None of which means much of anything, of course.

Granted, my bias inclines to believe his claims about the double-dealing casinos. Here’s what he wrote and asked members of the IA917 group to share on various casino Facebook pages:

WORKERS DOUBLECROSSED BY SLEAZY CASINO GAMES; The Atlantic City Stagehands Local 917 was chartered in 1978. Our mission is to represent the people working in the entertainment departments at the Atlantic City Casinos. In 2011, our union like many other unions in Atlantic City were asked to roll back cost to get Atlantic City back on track. The members of Local 917 agreed to a 20% roll back in wages and a three year wage freeze. The casinos asked and we agreed to take this step back to allow us to move forward. We were told we were in this together. We were gamed. The casinos took our roll back and immediately distributed management bonuses. The non represented workers in the casinos were given raises and in some cases now earn 25% more than the represented workers. Help us spread the message. Share and Tweet this post.

I went ahead and joined his IA917 page and shared his message on some casino Facebook pages.

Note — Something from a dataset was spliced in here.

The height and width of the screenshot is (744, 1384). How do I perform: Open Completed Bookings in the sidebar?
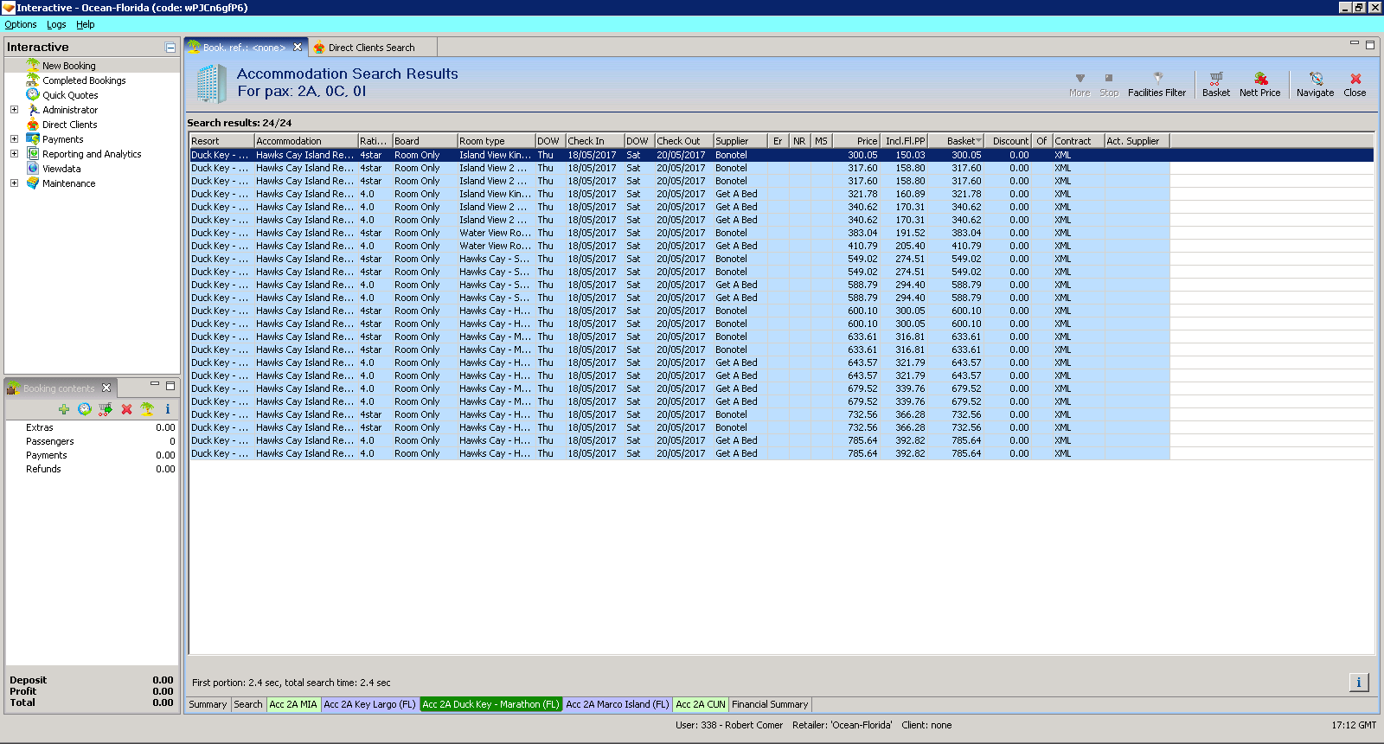84,80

Okay, I admit it; it’s my first time. I’ve never done this kind of cyber-activism before. I only shared his message twice, at Harrah’s Atlantic City and Trump Tower Las Vegas. I was nervous and almost chickened out. But then I pushed Post. After the second time I did lose my nerve and went and had breakfast. It’s been about a half hour and my computer has not caught fire. Nor has my Facebook page fallen victim to some massive and irrecoverable hack. In fact, nothing’s happened. … I think I might be a little disappointed.

Two performances of Wicked today. The plan is to do some more posting of Brother Barnes’s “Double Cross” message between half-hour and top-of-show. I honestly don’t know if this kind of thing – Am I ‘”trolling?” – works or not. But it seems like it might. If anybody else does it, let me know how it goes.

9:51 a.m.

I can tell you that my posts at both Harrah’s and Trump have been removed. Though I just liked about a half dozen postings of it on the Harrah’s AC page. According to Barnes, there are at least 200 people working on this action.

Like I said, I have no idea what the result of this will be. But it’s kind of fun.

Next up, I’ll reach out to Vice President Barnes and see what he has to say. If you join in, let me know by commenting here. Or not. That’s cool, too.